Discipline is the foundation of the Martial Arts. In our art, practitioners display respect towards each other via a bow which is made by placing the left hand palm down over the top of the right hand which is clenched into a fist shape and held at chest height.

This salutation is called the 'Hokem' and means to 'cover or hide the fist' reminding practitioners to only use their combat skills in protection of life. It further signifies that one should maintain balance in their life.

Yoshin Kempo is based on two ancient Samurai Martial Arts...

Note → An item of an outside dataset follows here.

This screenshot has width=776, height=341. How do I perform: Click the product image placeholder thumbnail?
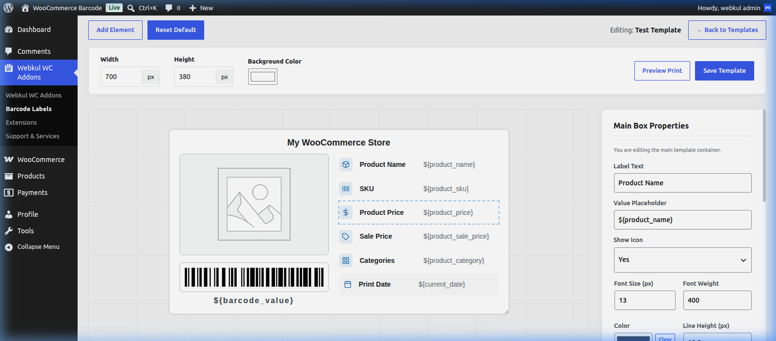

Japanese JuJitsu - Yoshin-Ryu JuJitsu

Akiyama Shirobi Yoshitoki was a Doctor from Nagasaki, Japan, who travelled to China to study Chinese medicine. During his stay he also studied some techniques from various Chinese Martial Arts. Upon his return to Japan he taught the techniques he learned in China but found it hard to keep students as the number and effectiveness of these techniques were limited. As a result, Akiyama retired to the temple of Temmangu at Tsukusai around the year 1723, there he felt he could further study these techniques in depth and attempt to expand on them. During his winter stay, he noticed the snow piling up on the branches of the trees outside the temple and noticed that whereas the snow piled heavily on the stiff branches of the mighty Oak tree, that it slipped harmlessly off the pliable branches of the Willow tree. Eventually the branches of the Oak tree began to break under the weight of the heavy snow but the Willow branches simply yielded and allowed the snow to fall off, thereby saving the tree. This brought a great enlightenment to Akiyama and he used the concept of flexibility to greatly increase the number and effectiveness of the techniques. He decided to name his Japanese system Yoshin-Ryu JuJitsu.

Hawaiian Kempo - Kosho-Ryu Kempo

Kosho-Ryu Kempo (Karate) was founded by a Buddhist monk named Daruma, who was the successor of the first Buddha: Gautama. In 530 A.D. Daruma introduced Ch'uan Fa to the Buddhist monks of the Shaolin temple in China so that they could protect both themselves and the temple from bandits. Travellers introduced Ch'uan Fa to Japan and the Samurai blended elements of the art into their JuJitsu systems. The Kosho-Ryu Kempo system was founded by a Buddhist monk named Eizon (Kosho) Bosatsu, who, in 1235 meditated under an old Pine tree in the grounds of the family temple in Japan and came to an understanding of natural law which gave him a perfect method of defence and escape. Kosho-Ryu Kempo was brought to the West from Japan by it's 21st Grand Master - James Mitose, who lived in Hawaii, USA.

There's two ways that the art can be spelt - KeMpo or KeNpo

In Japanese, Ch'uan Fa is known as Kempo or Kenpo, there are differences of opinion on how the art should be spelt due to various interpretations of the oriental characters in Mandarin, Chinese and Japanese.

However, there is consensus that the art is pronounced with an m. We simply spell the art as it's pronounced: Yoshin KeMpo.